On aurait souhaité qu’il quitte la scène avec dignité, dans le respect de la parole donnée et des textes fondamentaux de la République. Mais, Alassane Dramane Ouattara en a décidé autrement. A 83 ans, il a choisi d’écrire l’un des chapitres les plus sombres de l’histoire politique de la Côte d’Ivoire en briguant un quatrième mandat, en violation flagrante de la Constitution de novembre 2016. Une Constitution qu’il avait lui-même façonnée, jurant devant le peuple et la communauté internationale qu’il ne la piétinerait jamais. Ce revirement n’est pas un accident de parcours, mais plutôt, une constante dans le mode de gouvernance de l’homme : dire une chose aujourd’hui, faire son contraire demain. Car Ouattara, au fil des années, s’est imposé comme un maître de la contradiction, un dirigeant passé expert dans l’art de la duplicité politique, méprisant ouvertement les règles et les engagements pris publiquement.
Le mépris du peuple
Ce quatrième mandat n’est pas simplement illégal (sur notre photo, le dépôt de sa candidature par le concerné lui-même) il est insultant pour le peuple ivoirien. Insultant parce qu’il foule aux pieds les principes démocratiques les plus élémentaires. Insultant parce qu’il reflète un profond mépris pour un peuple qui l’a accueilli, puis supporté, parfois, dans la douleur et la terreur. Depuis plus d’une décennie, la Côte d’Ivoire vit au rythme d’un régime autoritaire maquillé en démocratie, où l’opposition est traquée, où la presse est muselée, et où l’économie est entre les mains d’une élite inféodée au pouvoir. Mais que l’on ne s’y trompe pas : la dénonciation de cette candidature n’est pas motivée par la peur. Non, Ouattara ne fait plus peur. Il ne pèse presque plus rien sur la scène régionale. Les temps ont changé, et avec eux, les alliances aussi. Les pays voisins ne le soutiennent plus comme avant, eux qui avaient autrefois fermé les yeux sur ses dérives au nom de la stabilité régionale. Aujourd’hui, ces mêmes voisins sont très remontés contre lui, depuis qu’il aurait tenté, par des manœuvres obscures, de fragiliser leurs régimes, voire, de les renverser. Il est désormais vu comme un homme isolé, affaibli, et potentiellement dangereux — non plus pour ses ennemis, mais pour lui-même.

Le Nord lui tourne le dos
Même dans le Nord du pays, son bastion traditionnel, Alassane Ouattara est en perte de vitesse. Les populations du Nord, qui l’ont longtemps soutenu, découvrent aujourd’hui la vraie nature de celui qu’ils croyaient être leur champion. Roublardise, méchanceté, trahisons multiples : c’est ce qu’on lui reproche désormais, au-delà des appartenances ethniques ou régionales. Certains vont plus loin, n’hésitant pas à évoquer de lourds soupçons dans les disparitions tragiques de plusieurs figures politiques et militaires de premier plan : Amadou Gon Coulibaly, Hamed Bakayoko, Issiaka Ouattara alias Wattao, ou encore, Amadou Soumahoro, surnommé « Cimetière ». Des morts prématurées, parfois, entourées de mystères, qui alimentent une légende noire autour d’un homme qui aurait préféré l’élimination physique au débat démocratique. Et que dire du cas de Guillaume Soro, exilé politique, empêché de rentrer dans son propre pays après avoir été éjecté de la présidence de l’Assemblée nationale par celui-là même qu’il avait contribué à porter au pouvoir ? Ce type de règlements de comptes illustre la brutalité d’un régime en fin de cycle, prêt à tout pour éviter de rendre des comptes.

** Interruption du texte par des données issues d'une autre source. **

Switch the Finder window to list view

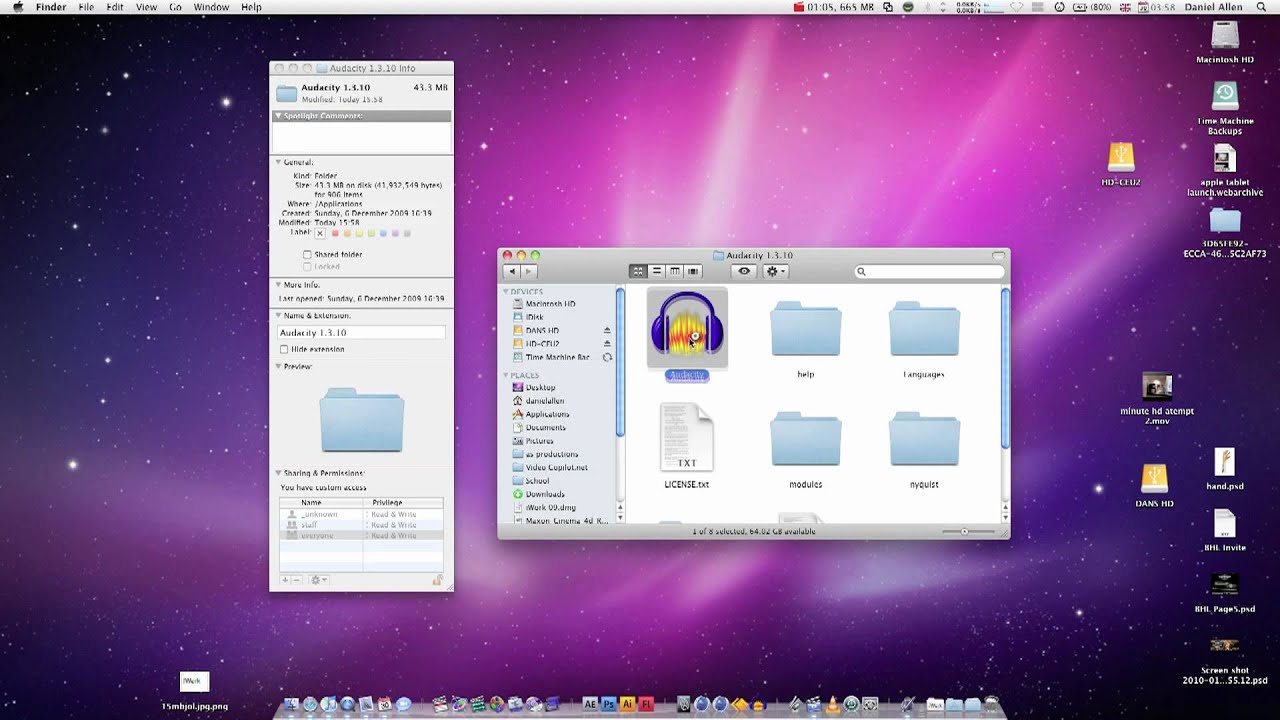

Macron, le protecteur affaibli
Longtemps, Ouattara a pu compter sur le soutien de la France, et notamment, du président, Emmanuel Macron, pour légitimer ses choix. Mais là aussi, le vent a tourné. Le président français, affaibli sur le plan intérieur depuis les élections législatives de juillet 2024, ne peut plus imposer sa volonté ni en France ni à l’extérieur. Les révélations de la journaliste américaine, Candace Owens, sur certains aspects obscurs de son fonctionnement politique ont davantage terni son image. En Afrique, Macron est fréquemment tourné en dérision, perçu comme un démocrate à géométrie variable, prompt à donner des leçons, mais incapable d’empêcher les dérives de ses alliés. Donald Trump, toujours influent, n’a jamais caché son mépris pour Macron, qu’il considère comme inefficace. Et, s’il n’a pu ramener Mohamed Bazoum au pouvoir au Niger, comment pourrait-il encore sauver Ouattara face à une mobilisation populaire bien ancrée et décidée à en finir avec un système ?

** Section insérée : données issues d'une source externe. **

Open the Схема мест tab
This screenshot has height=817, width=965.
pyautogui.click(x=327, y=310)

Un lion édenté face à un peuple debout
L’image est cruelle, mais elle résume bien la situation actuelle : Ouattara est comme un lion qui a perdu ses dents. Il rugit encore, parfois, par réflexe, mais plus personne ne recule. Il ne fait plus peur, ni à l’intérieur, ni à l’extérieur. Et le 9 août 2025, cette réalité s’est exprimée dans les rues de Côte d’Ivoire, où des milliers d’Ivoiriens sont sortis pour dire non à ce quatrième mandat. Ce soulèvement n’est pas un feu de paille. Il marque une prise de conscience, une rupture entre le peuple et un pouvoir qui n’a cessé de trahir. Le peuple ivoirien a compris qu’il ne tient qu’à lui de mettre fin à cette mascarade. Et s’il réussit à rééditer l’exploit trois ou quatre fois sur l’ensemble du territoire, le régime vacillera, puis s’effondrera, comme tant d’autres avant lui.
Les leçons de l’histoire africaine
L’histoire récente du continent est riche d’enseignements. En 2011, le peuple tunisien, à force de courage et de détermination, a fait tomber Ben Ali. En 2014, c’est Blaise Compaoré qui a dû fuir le Burkina Faso sous la pression de la rue. En 2020, les Maliens ont dit non à la corruption et à la mauvaise gouvernance, forçant Ibrahim Boubacar Keïta à la démission. Ces mouvements populaires ont montré une chose : la patience d’un peuple a ses limites. On peut l’humilier, l’appauvrir, l’intimider pendant un temps, mais on ne peut pas le soumettre indéfiniment. Le peuple ivoirien n’a plus rien à perdre. C’est là sa plus grande force. Car, face à un peuple uni, en colère et déterminé, aucun régime ne résiste. Ni les blindés, ni les forces de l’ordre, ni les soutiens extérieurs ne peuvent empêcher l’inéluctable chute d’un pouvoir qui a épuisé sa légitimité.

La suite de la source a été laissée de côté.